### SHORT EXERCISE
Write out the entries again, starting at the line that contains "Given: Expand the" and ending at the last entry, with "yellow" swapped for "orange" and everything else unchanged. Leave the pictures out.

### DATA LISTING
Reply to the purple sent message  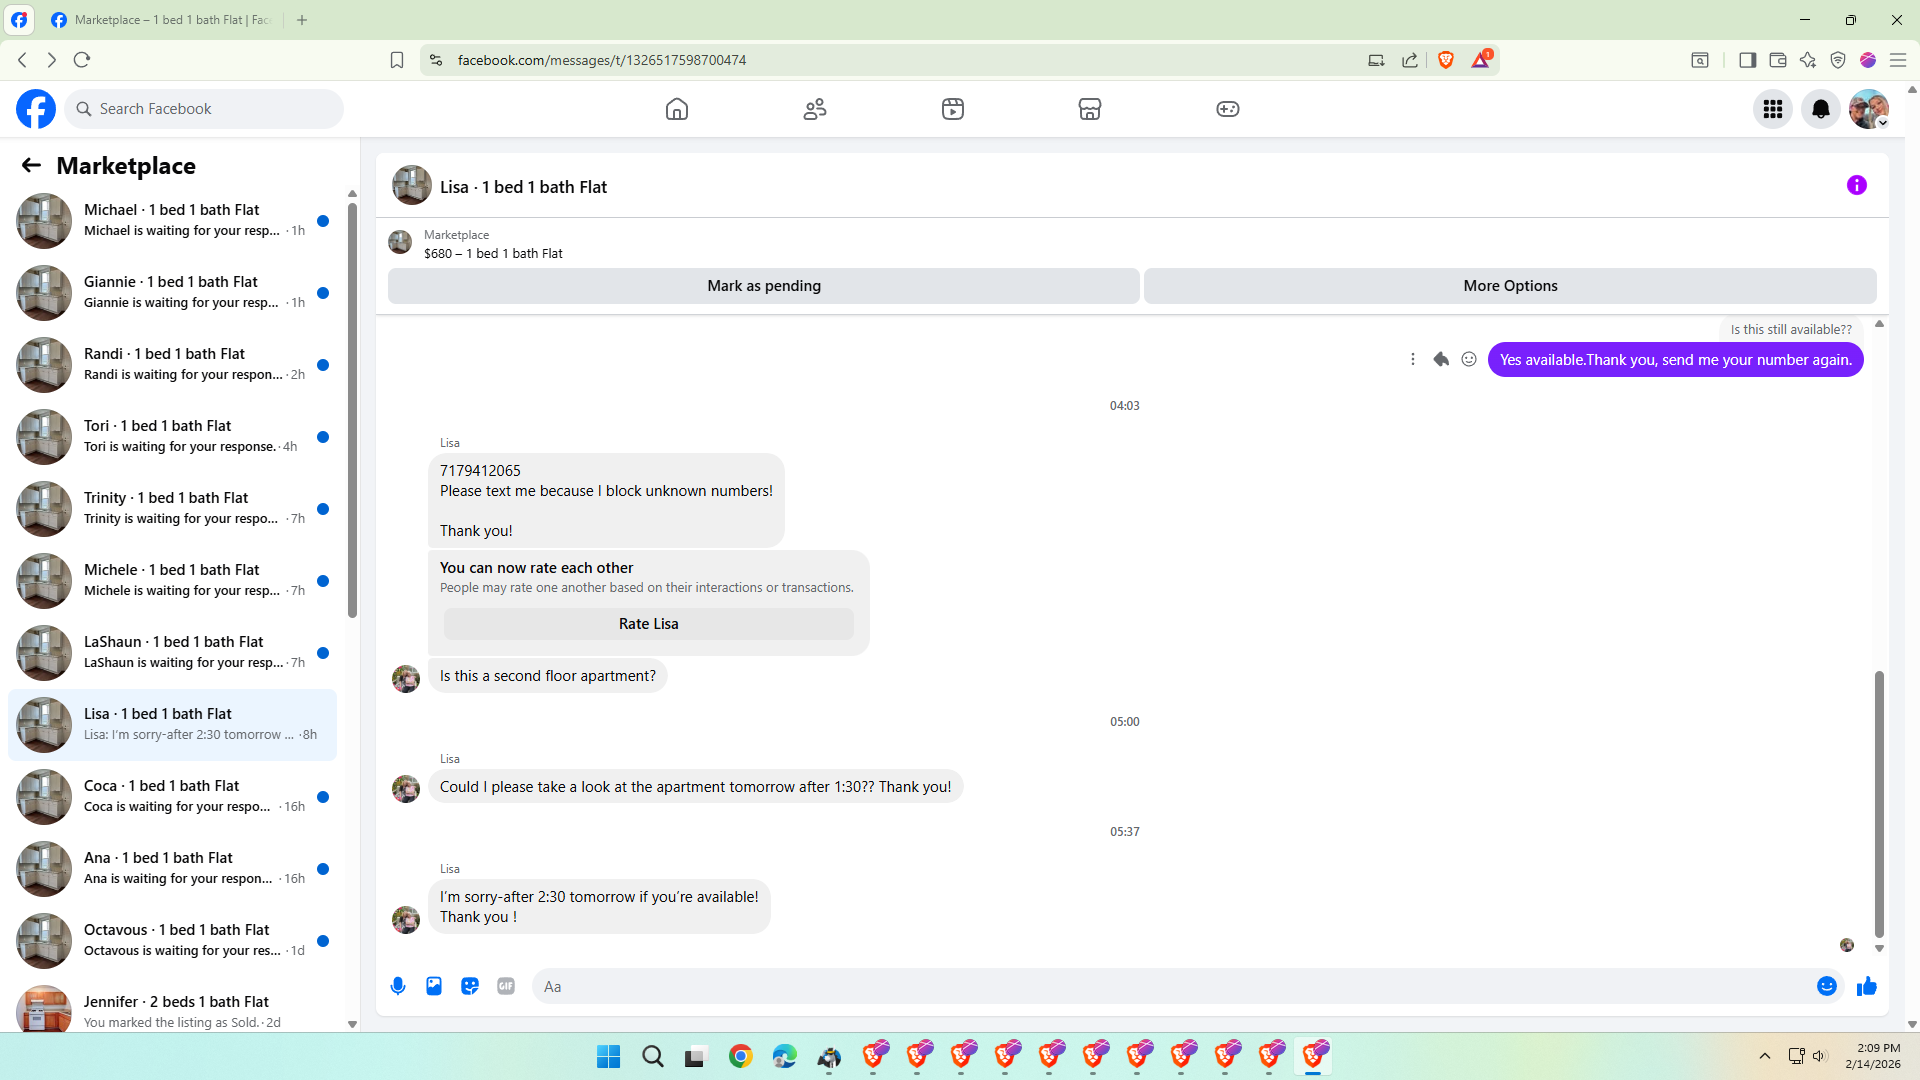(1441, 359)
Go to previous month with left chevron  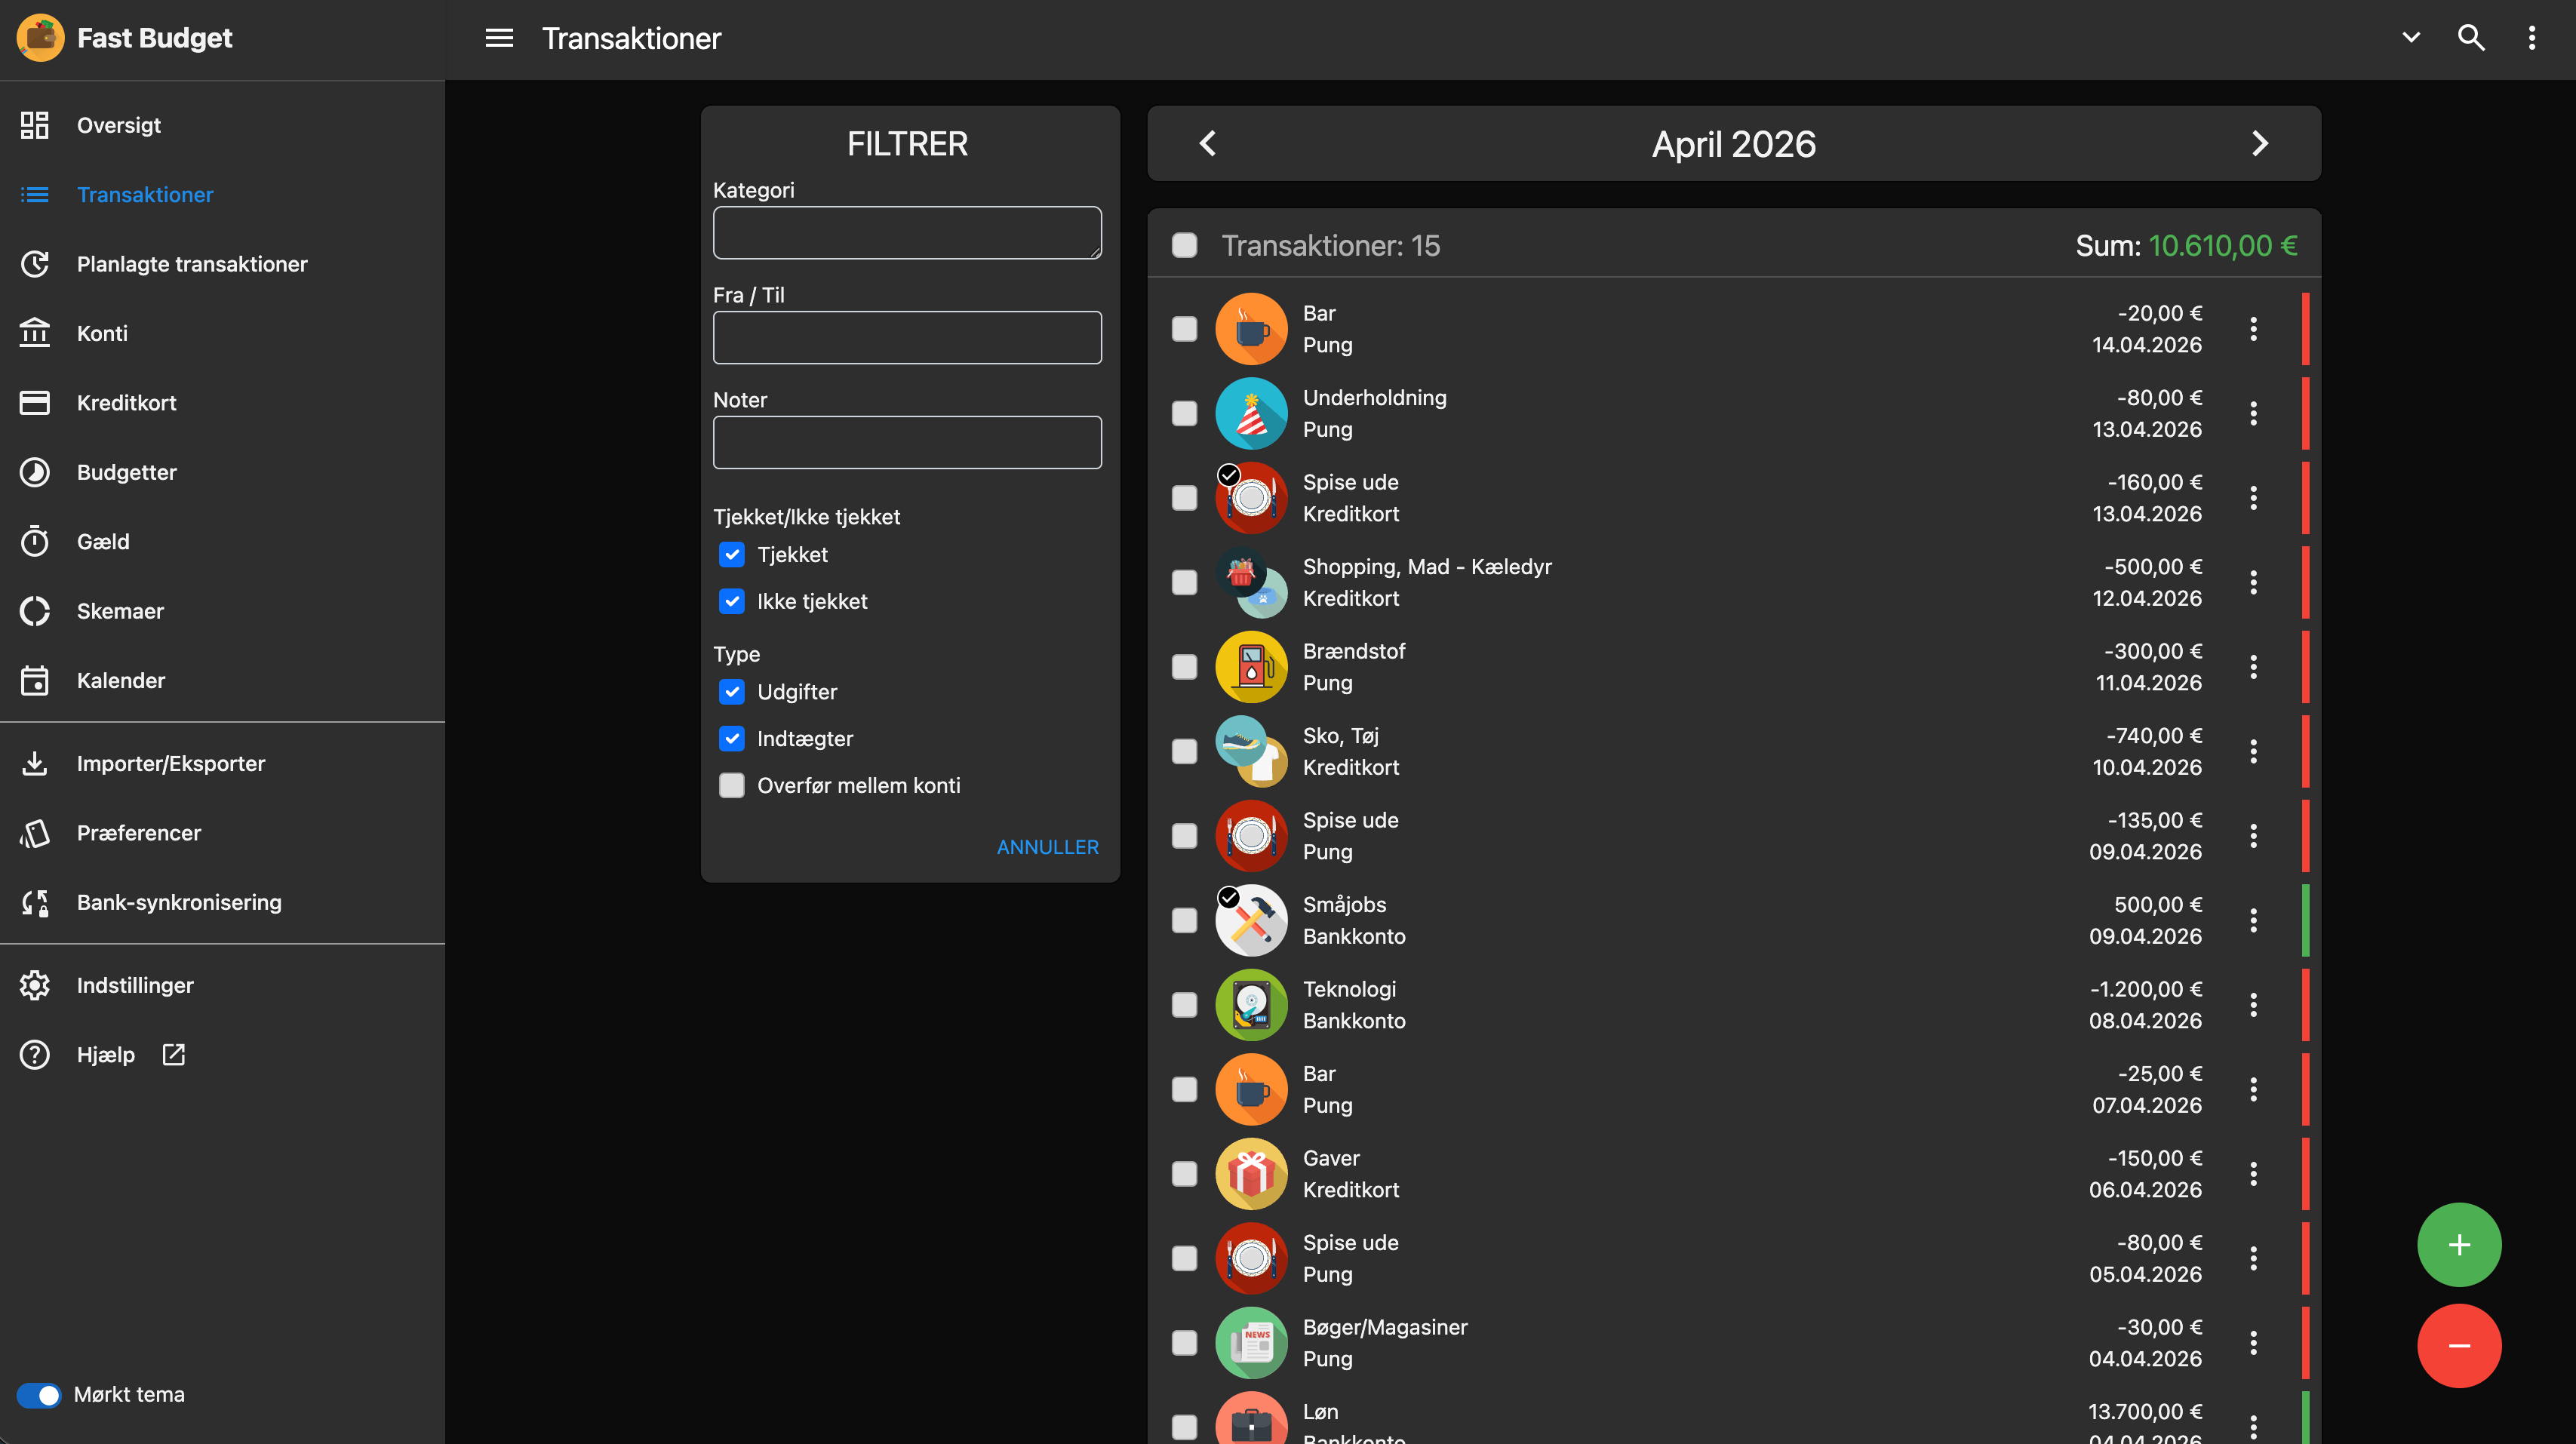point(1208,143)
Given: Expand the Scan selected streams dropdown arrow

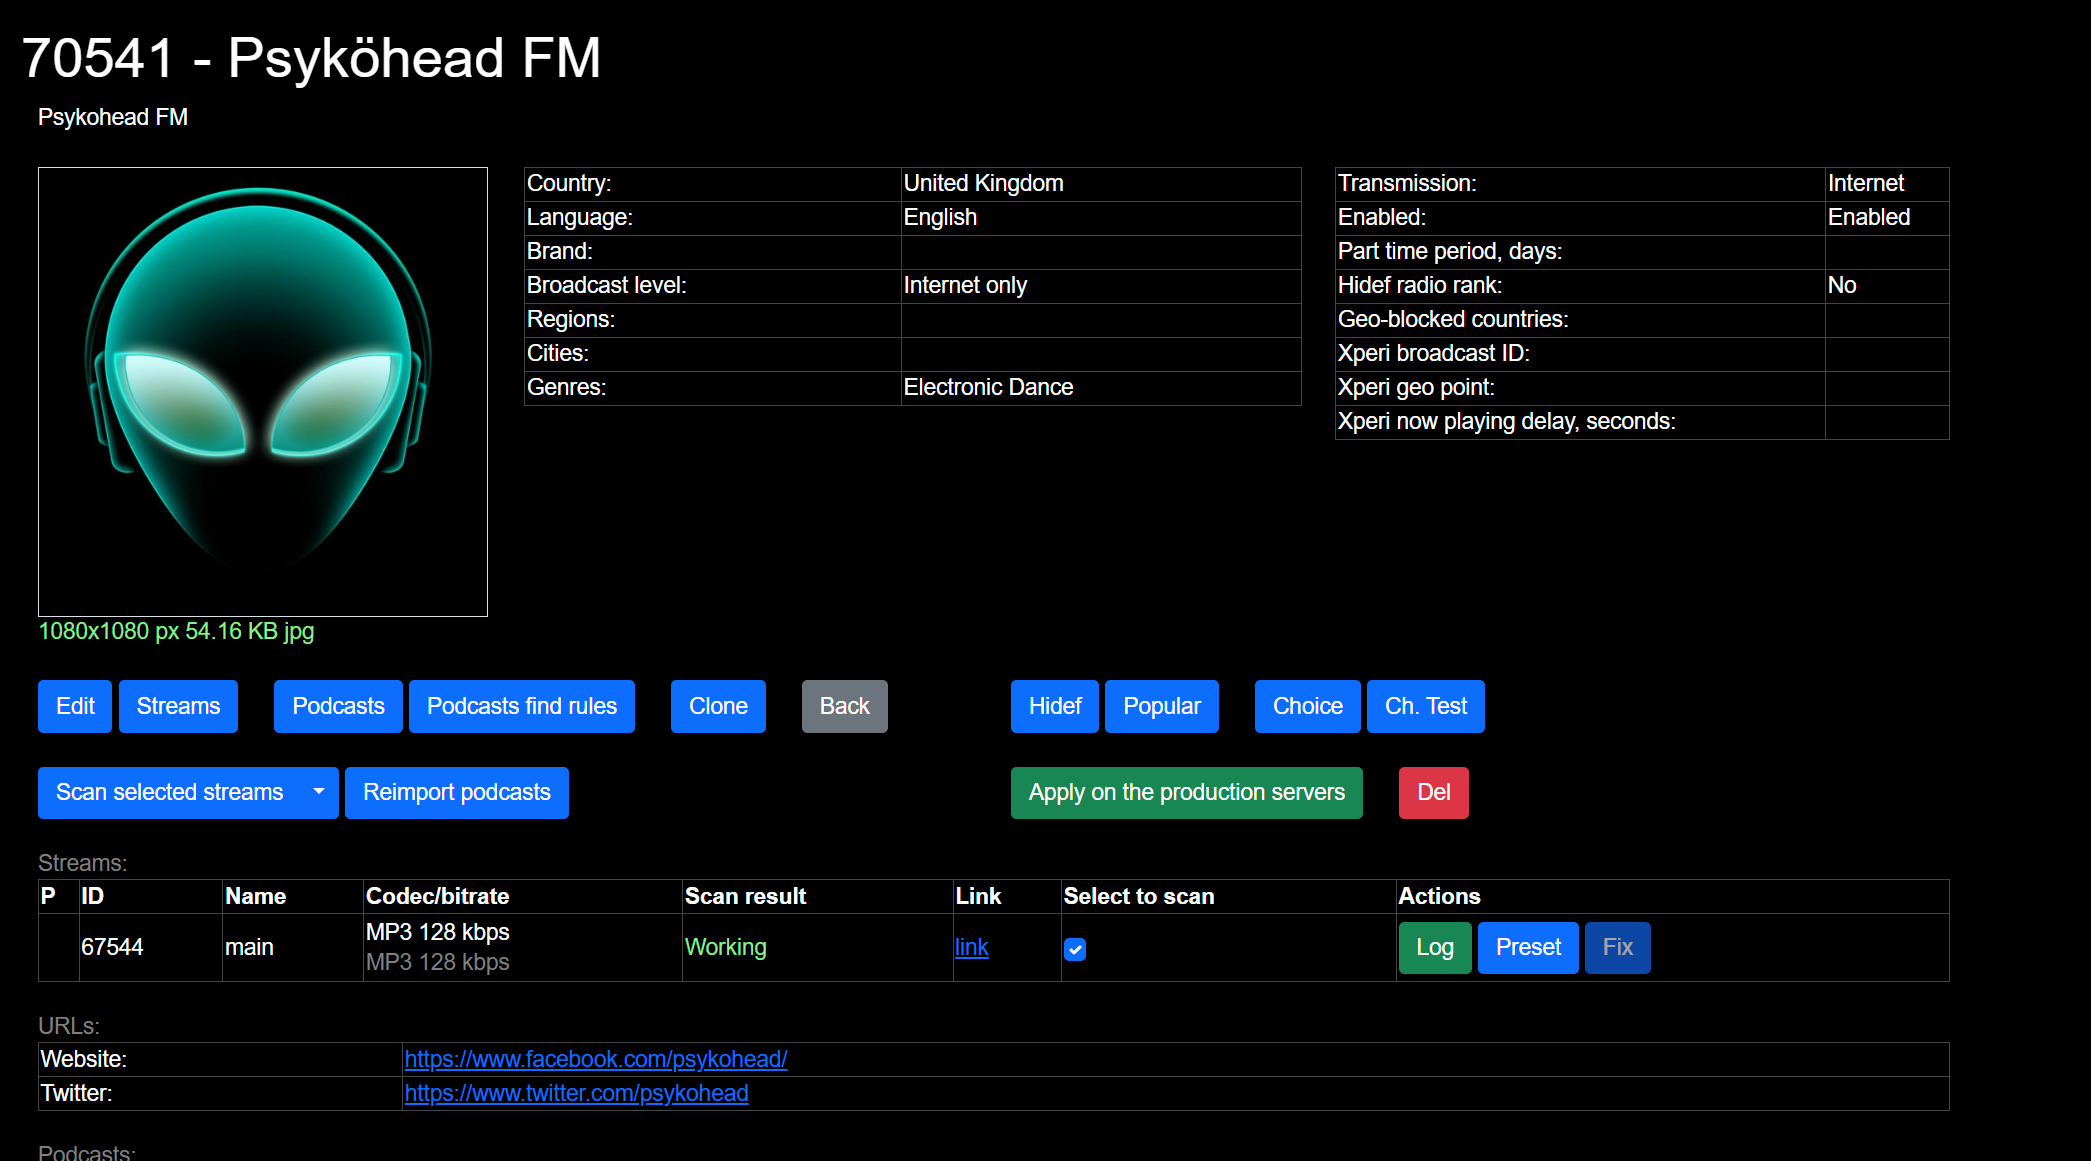Looking at the screenshot, I should (319, 792).
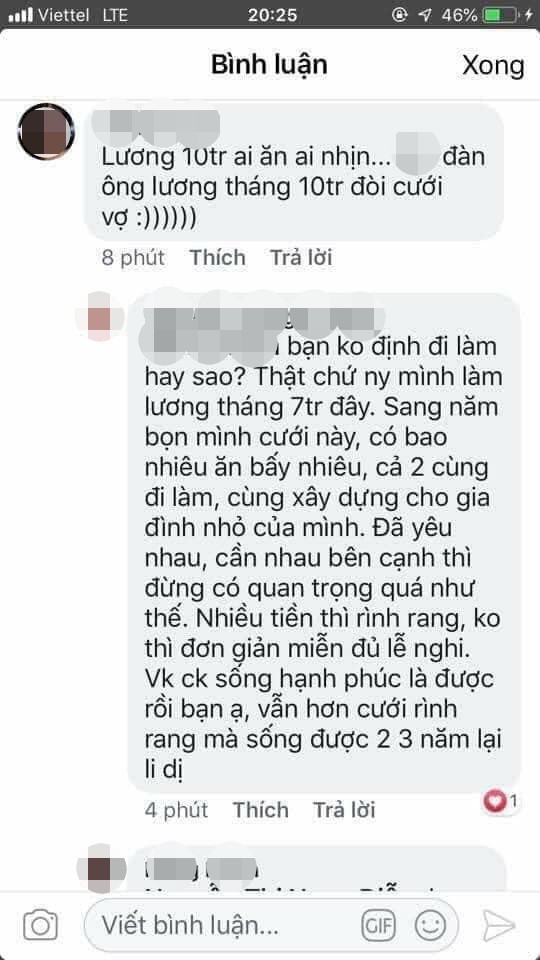The image size is (540, 960).
Task: Open the emoji smiley picker
Action: click(x=430, y=924)
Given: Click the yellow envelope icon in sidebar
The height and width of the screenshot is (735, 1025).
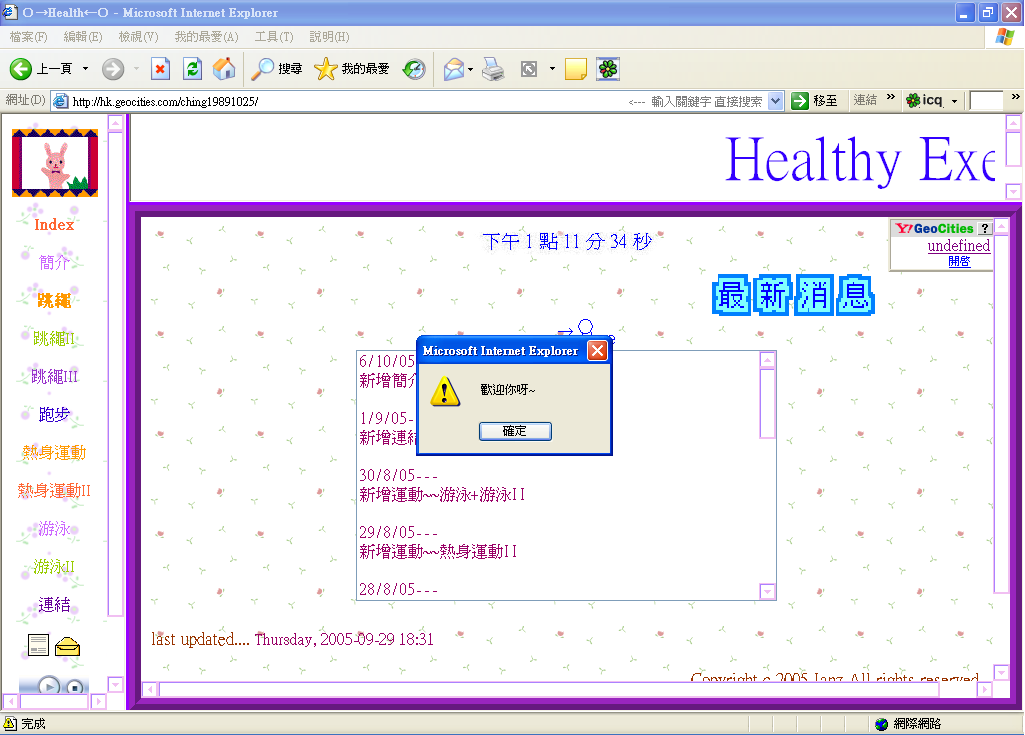Looking at the screenshot, I should (x=68, y=646).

### FULL RESPONSE
Given: Expand the Scan selected streams dropdown arrow

Looking at the screenshot, I should (319, 792).
The image size is (540, 960).
Task: Open the emoji smiley picker
Action: click(x=430, y=924)
Given: Click the orange envelope icon in sidebar
The height and width of the screenshot is (735, 1025).
Looking at the screenshot, I should (x=68, y=646).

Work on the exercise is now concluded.